▶ [TEXT FOR ANALYSIS]
Plaintiff, as administratrix, sued in the Municipal Court on an industrial policy for $500 issued November 1, 1928, on the life of Thomas Creighton, Jr. The Appellate Term, without opinion, affirmed a judgment for plaintiff entered upon a jury’s verdict after trial.
After plaintiff’s prima facie case the defendant showed that the insured had received treatment in a hospital from July 13 to August 28, 1928; that on October 31, 1928, the day before the policy took effect (November 1, 1928), he was removed from his sister’s house on a stretcher and returned to the hospital in an ambulance where he remained until his death six days later on November 7, 1928. Plaintiff offered no evidence as to the physical condition of the insured on her direct case, and tendered none by way of rebuttal. Defendant’s evidence, therefore, stood without contradiction.
As stated in Travelers Insurance Company v. Pomerantz (246 N. Y. 63, 69 [1927]): “ All evidence is to be weighed according to the proof which it was in the power of one side to have produced and in the power of the other side to have contradicted.”

▶ [REQUIRED ACTION 1]
Print the passage of the court opinion on the insurance claim starting with "Plaintiff, as administratrix, sued" and going on through "stood without contradiction.", word for word.
▶ [REQUIRED ACTION 2]
Pick up the court opinion on the insurance claim after its last sentence and write what comes next.

▶ [DATASET EXTRACT]
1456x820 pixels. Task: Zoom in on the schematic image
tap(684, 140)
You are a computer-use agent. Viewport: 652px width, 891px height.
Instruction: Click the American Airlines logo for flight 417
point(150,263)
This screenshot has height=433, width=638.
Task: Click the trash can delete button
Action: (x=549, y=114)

▶ [ANSWER SPACE 1]
Plaintiff, as administratrix, sued in the Municipal Court on an industrial policy for $500 issued November 1, 1928, on the life of Thomas Creighton, Jr. The Appellate Term, without opinion, affirmed a judgment for plaintiff entered upon a jury’s verdict after trial.
After plaintiff’s prima facie case the defendant showed that the insured had received treatment in a hospital from July 13 to August 28, 1928; that on October 31, 1928, the day before the policy took effect (November 1, 1928), he was removed from his sister’s house on a stretcher and returned to the hospital in an ambulance where he remained until his death six days later on November 7, 1928. Plaintiff offered no evidence as to the physical condition of the insured on her direct case, and tendered none by way of rebuttal. Defendant’s evidence, therefore, stood without contradiction.

▶ [ANSWER SPACE 2]
*443In our opinion the finding of the jury that the defendant failed to prove its defense that the insured was not in sound health on the date of the policy and had, within two years before the policy was issued, been attended by a physician for any serious disease or complaint, is contrary to the evidence. The proof adduced established the defense of breach of the policy conditions.
It follows, therefore, that the determination appealed from and the judgment of the Municipal Court should be reversed and the complaint dismissed, with costs to defendant in all courts.
Present'—Martin, P. J., O’Malley, Glennon, Dore and Cohn, JJ.
Determination appealed from and judgment of the Municipal Court unanimously reversed and the complaint dismissed, with costs to the defendant-appellant in all courts.